* **Work instruction**: Using the data that follows, give again word for word the lines between the one holding "Click the winter sale banner arrows icon" and the one holding "You are a computer-use agent.", inclusive. Omit the pictures.

Saved data entries:
______

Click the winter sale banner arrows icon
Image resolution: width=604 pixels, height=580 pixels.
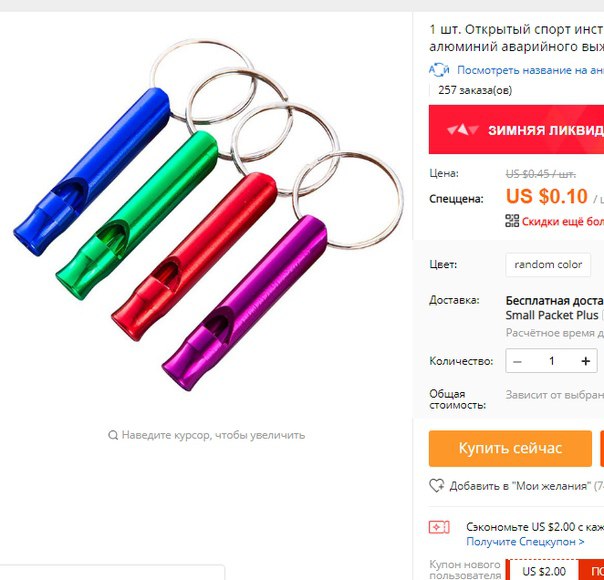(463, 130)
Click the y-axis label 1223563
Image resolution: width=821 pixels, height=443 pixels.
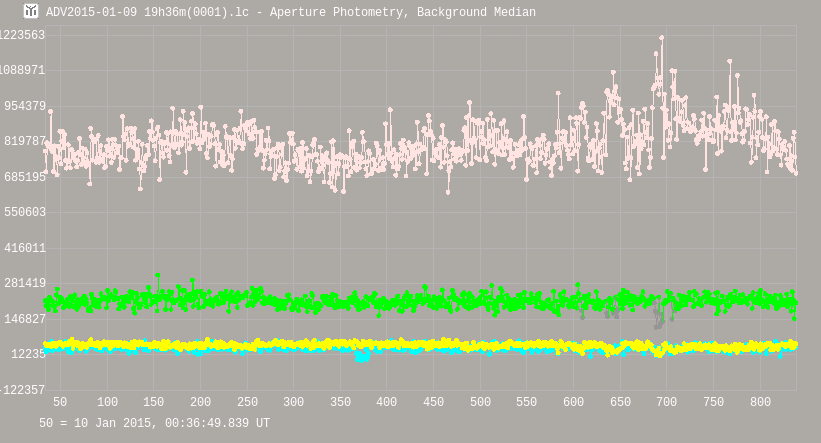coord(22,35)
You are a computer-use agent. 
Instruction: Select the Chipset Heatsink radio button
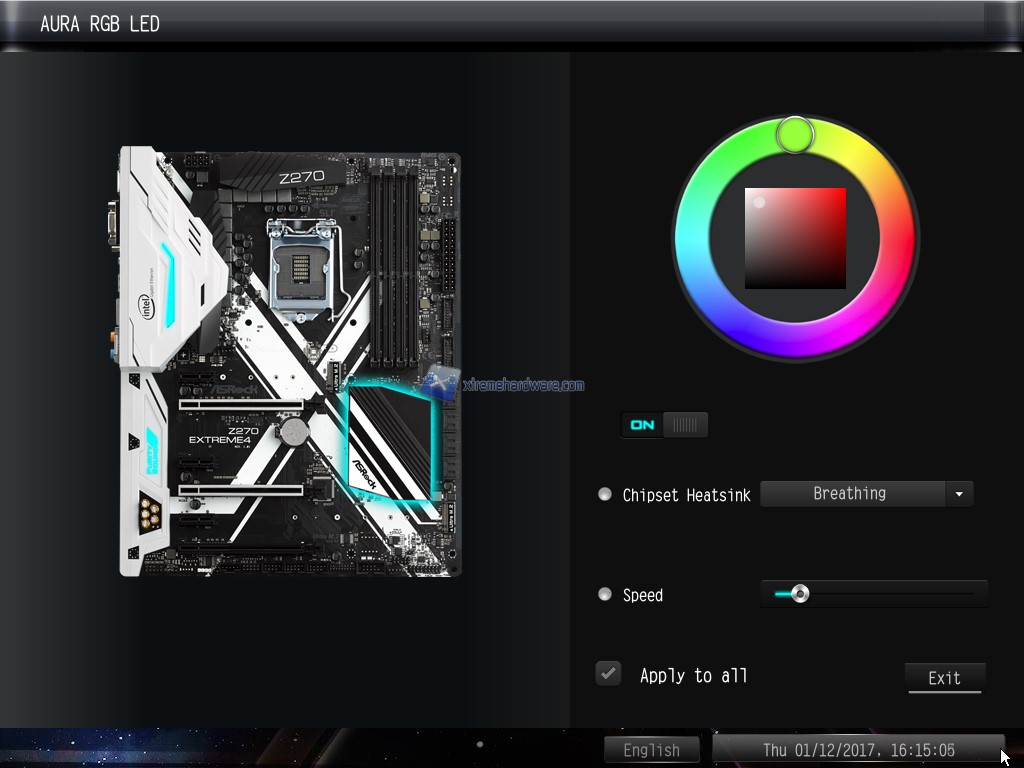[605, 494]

______

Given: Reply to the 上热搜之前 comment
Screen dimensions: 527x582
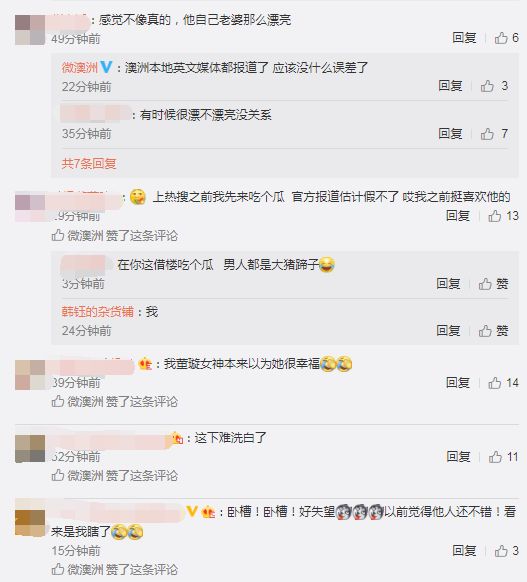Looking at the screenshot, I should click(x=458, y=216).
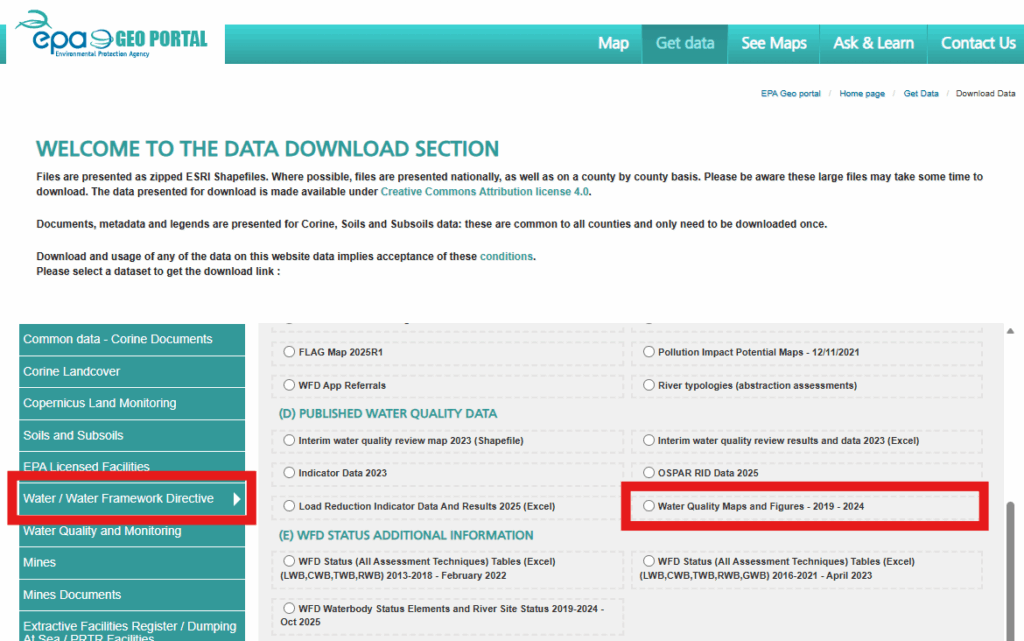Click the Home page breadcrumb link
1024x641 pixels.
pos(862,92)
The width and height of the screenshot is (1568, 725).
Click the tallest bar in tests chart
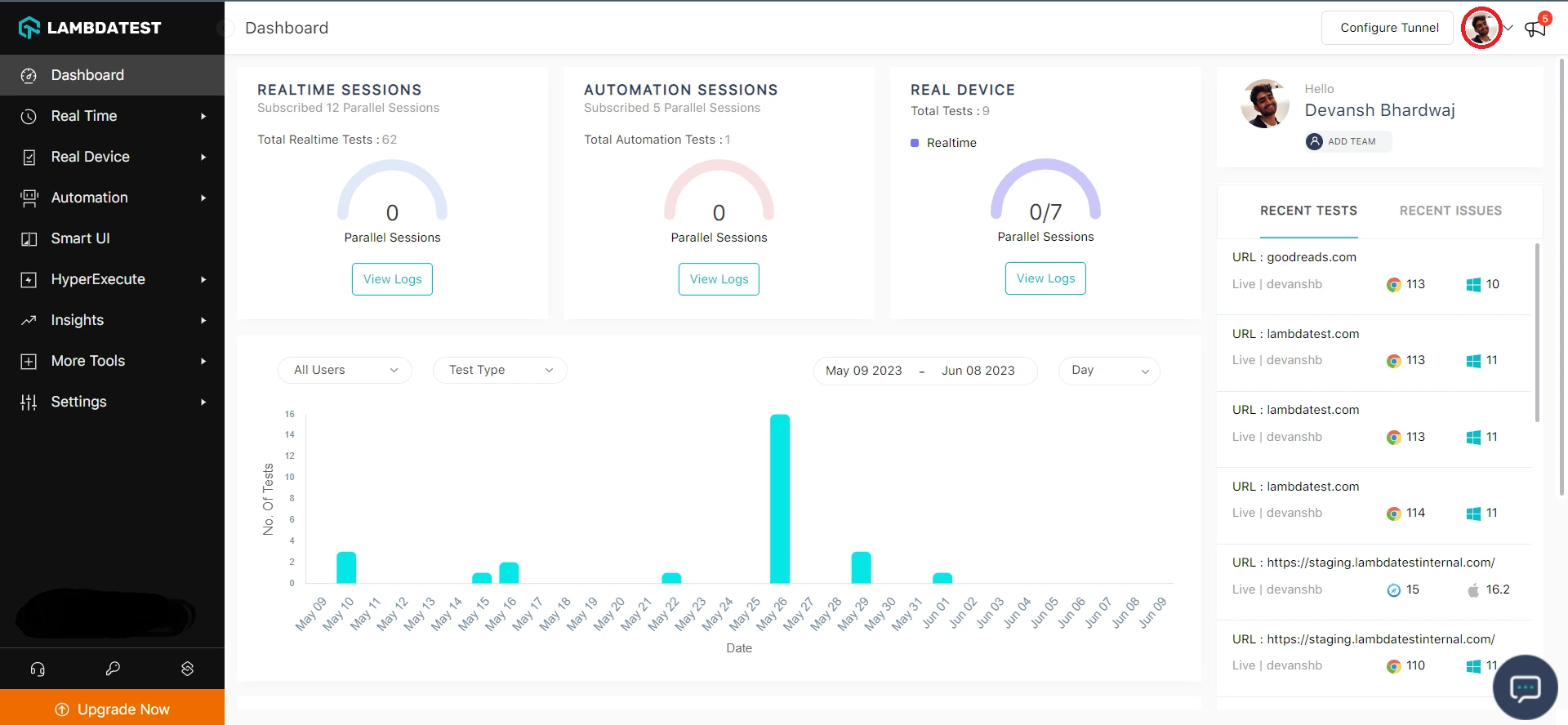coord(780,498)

______

* **Result for this task**:
Click the winter sale banner arrows icon
Image resolution: width=604 pixels, height=580 pixels.
(463, 130)
Click the y-axis label 1223563
Image resolution: width=821 pixels, height=443 pixels.
coord(22,35)
You are a computer-use agent. 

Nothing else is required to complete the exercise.